OK, so it doesn’t rise to the level of Occupy Shenzhen, but for our little tightly wound industry, this ranks as an outburst. And there is perhaps some risk involved in making such statements. Jabil has been taking on a bigger helping of Apple’s pie, with Main today suggesting the visionaries behind the iPad and iPhone now represent more than 10% of the contract assembler’s revenue. Foxconn’s success has been tied in so small part too that of Apple’s and vice versa. For Apple to cut the cord, or even let it fray a bit, would run directly against the many years of staunch support for its China CM.

Then again, perhaps Jabil’s gains are coming at Foxconn’s expense, and Apple is basing its procurement decisions not just on cost and execution but also other, more humane factors.

Or so we can hope.

Way to go, Tim.

Hitachi Exits TVs

Hitachi plans to outsource all its television production, becoming the latest Japanese OEM to exit TV manufacturing.

Which EMS company will benefit?

My money’s on — who else? — Foxconn. A year ago, Hon Hai (Foxconn’s trading name) reportedly was planning to invest in Hitachi’s Display Products Group. (Foxconn has a history of supporting the companies with which it hopes to do assembly or ODM business, and already builds TVs for Sony, Sharp and others.)

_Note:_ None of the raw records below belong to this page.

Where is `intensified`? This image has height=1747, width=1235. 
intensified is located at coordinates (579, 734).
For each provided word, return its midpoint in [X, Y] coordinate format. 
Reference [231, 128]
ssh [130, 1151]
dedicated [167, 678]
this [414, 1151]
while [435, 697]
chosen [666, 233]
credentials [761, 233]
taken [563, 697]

Meanwhile Flextronics, which has opened up considerable capacity by exiting the ODM PC business, does not seem to be a contender. The EMS company says it is trying to reduce its exposure to high-volume consumer electronics (along with its inherent cyclicality and margin-challenged ways).

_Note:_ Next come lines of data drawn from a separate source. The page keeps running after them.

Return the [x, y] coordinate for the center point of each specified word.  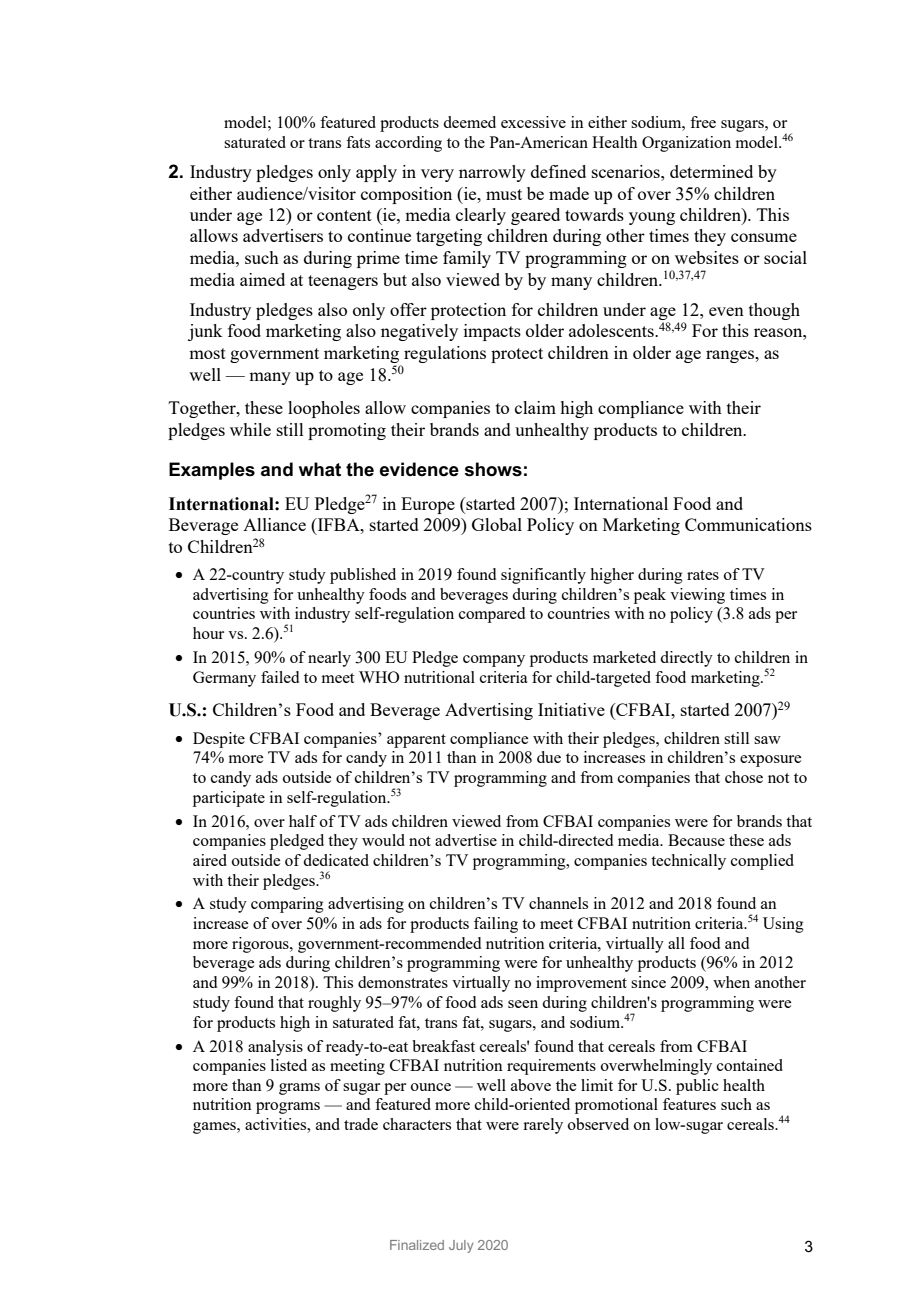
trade [361, 1124]
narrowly [492, 173]
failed [280, 677]
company [494, 661]
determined [711, 171]
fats [358, 142]
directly [686, 659]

Some of the other Taiwanese ODMs, such as Wistron and Pegatron, may be in the mix. Toshiba has history with both. Toshiba also  outsources some television production Konka Group in China.

How Much Would You Pay?

Would you be willing to pay for more “fair-trade” electronics?

The host of This American Life, a public radio show based in Chicago, revives that debate in a recent segment on Mike Daisey —  the author of The Agony and Ecstasy of Steve Jobs  and his visit to Shenzhen (so polluted, it looks like “Bladerunner threw up on itself”).

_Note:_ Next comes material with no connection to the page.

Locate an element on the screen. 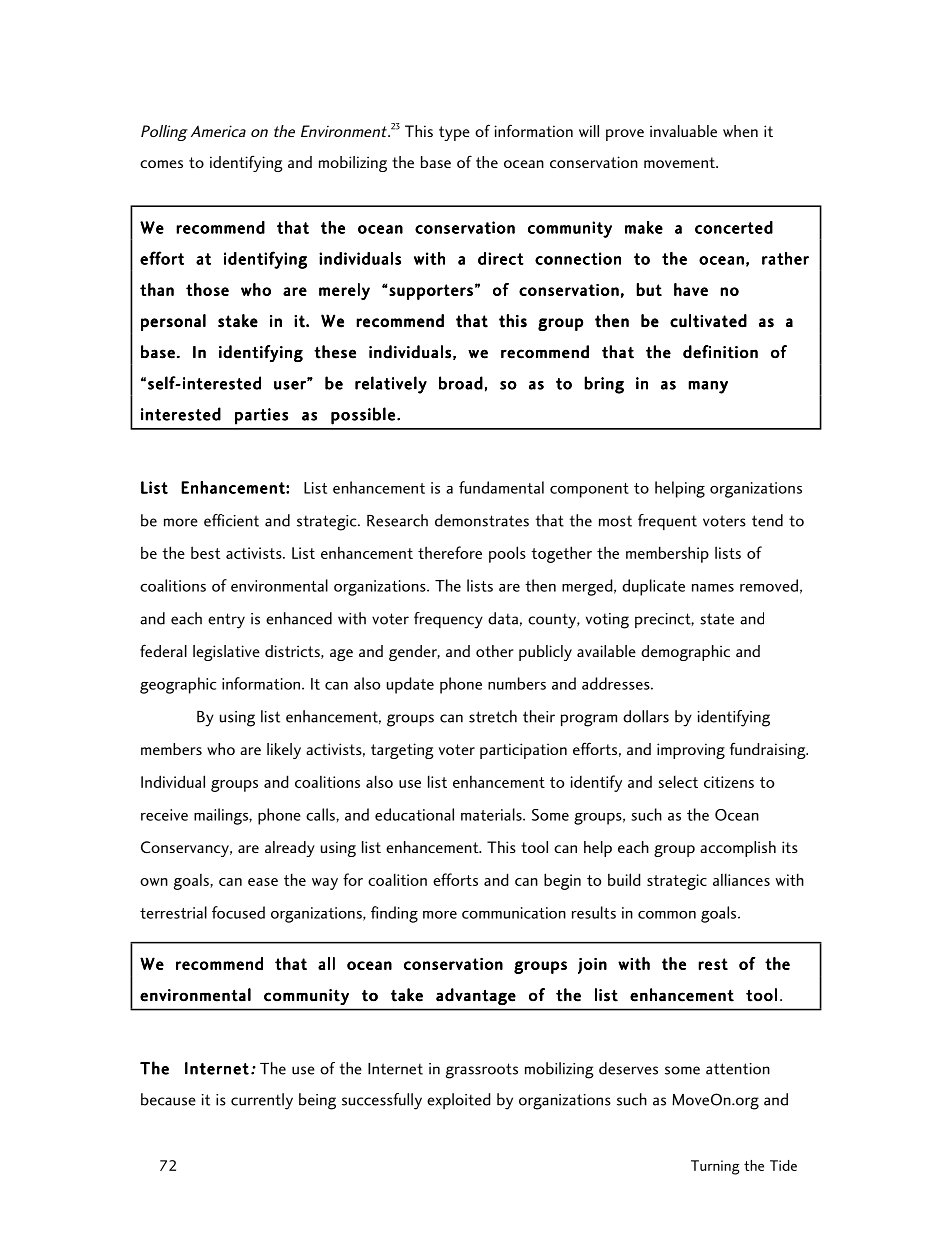 The image size is (952, 1233). focused is located at coordinates (238, 912).
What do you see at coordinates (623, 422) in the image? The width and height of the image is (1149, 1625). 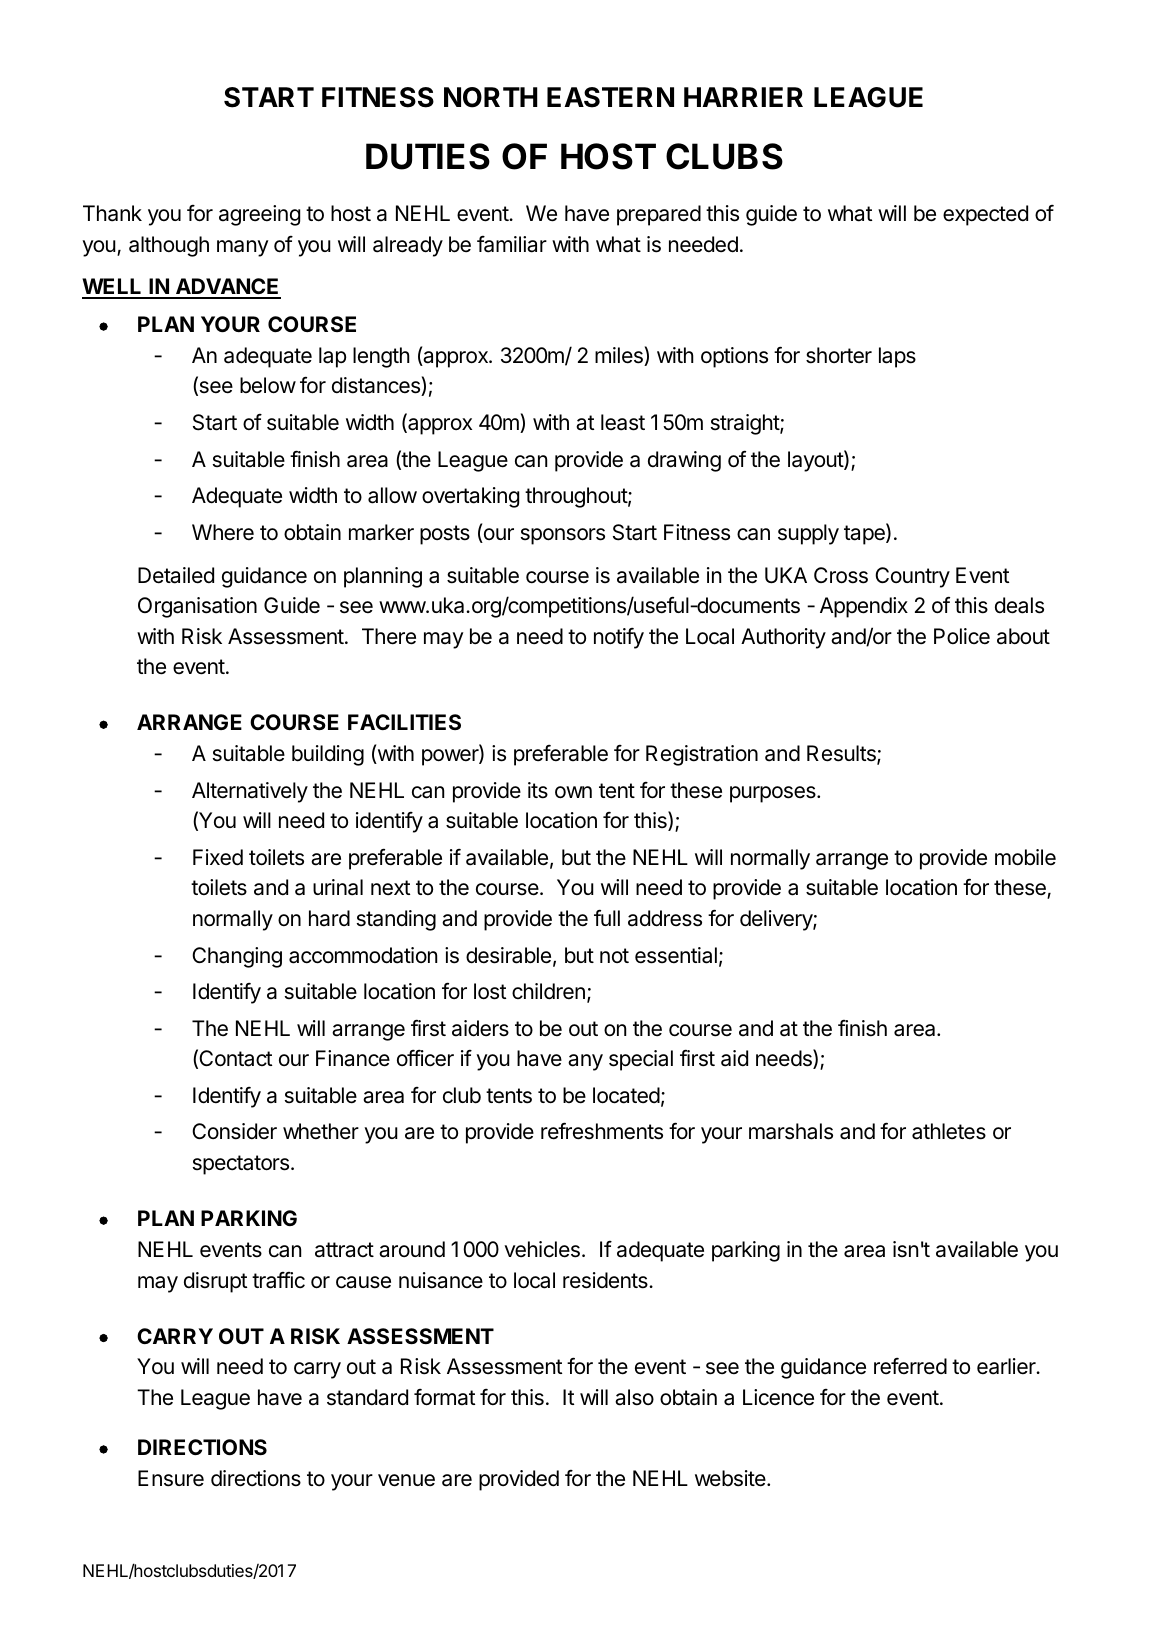 I see `least` at bounding box center [623, 422].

The issue over China’s labor practices, the show finds, boils down to that question.

 

Apple’s Enablers

Another Apple supplier — this time Pegatron — has blown up. Fortunately this time no one died, but 61 workers were injured, 23 badly enough to require hospitalization.

In the wake of the accident, I’m sure we’ll be treated to all the usual platitudes about how seriously Apple takes its corporate citizenship, an argument that becomes harder to swallow with each passing disaster.

How long are we going to operate under the premise that consumers actually care about where their products come from? “We have met the enemy, and he is us.”

 

Why Cook Won’t Change Apple’s EMS Recipe

New Apple CEO Tim Cook will make no changes to its outsourcing recipe.

That’s my take, based on an assessment of the iPhone maker’s balance sheet.

Cook, of course, has been named to succeed Steve Jobs, who has been fighting a particularly deadly form of cancer.

Foxconn is telling reporters the change at the top won’t impact the companies’ relationship. I couldn’t agree more. It can’t. Much like the US-China relationship, Apple needs Foxconn, and Foxconn needs Apple. Apple carries some $11 billion worth of outstanding off-balance sheet commitments for outsourced manufacturing and components, plus another $1.6 billion committed to manufacturing equipment, presumably for the Foxconn-run plants.

Why would Apple commit all that cash to equipment purchases, when it does not have the internal capacity to build product itself? Because it owns the machines in the Foxconn plant. Although Foxconn has moved much of its Shenzhen campus operations inland to take advantage of lower labor costs, rumor has it the site remains open solely for the benefit of Apple. Apple is said to pay Foxconn roughly $6 for every finished working assembly.

With demand for Apple’s iPads, iPhones, Macs and iPods cresting, it couldn’t leave if it wanted to. If anything, Foxconn is in better position to absorb the loss of Apple than the other way around.